The risk of death from pulmonary thrombosis, after an appendicectomy in the quiet stage, is not merely a nominal one, since three such cases have occurred in my practice, and represent a mortality of nearly 1 per cent after the operation, the death-rate from other causes being only 0.4 per cent. This risk emphasises the importance of giving a somewhat guarded prognosis even in the simplest case.

In a recent issue of the British Medical Journal, Mr. Bland Sutton referred to the occurrence of pulmonary embolism after abdominal hysterectomy, and stated that it was due to sepsis, and that its occurrence would be prevented by the use of rubber gloves by the surgeon and his assistants. In a correspondence which followed this paper, Dr.
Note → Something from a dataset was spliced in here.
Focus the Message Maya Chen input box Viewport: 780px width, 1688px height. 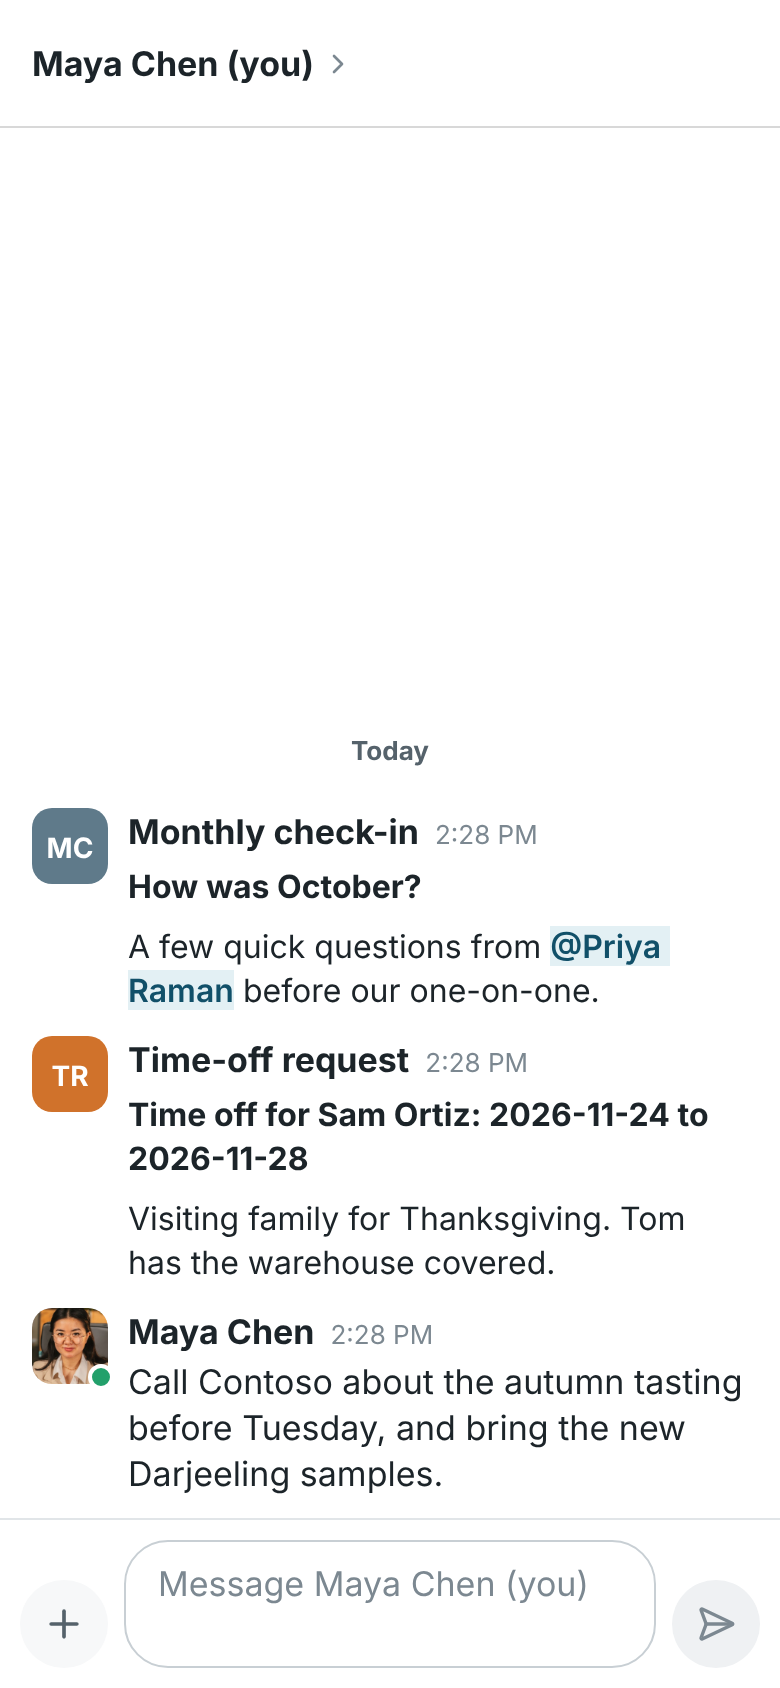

W. Duncan urged that the liability to embolism was due to the anaemia, which so frequently affects women suffering from uterine fibroids, and, in support of his view, quoted a case of a woman suffering from uterine fibroids, who died from pulmonary embolism, while in the hospital awaiting operation.

Finally, I think that the occurrence of pulmonary embolism, after abdominal operations, may be more frequent than is generally supposed, and that its apparent rarity may be due to the surgeon's natural dislike to attract attention to his fatal cases.

With regard to treatment, little can be done when the whole of the right pulmonary artery is blocked; oxygen, strychnine, and saline injections are always given, and in one case life was prolonged for 15 hours. Methods of prevention are, however, of more importance, and these include the treatment of anaemia before operation; giving excess of fluids, the use of citrates, and getting the patient up as soon as possible after an operation. At the same time lime salts, magnesium carbonate, and milk should be avoided.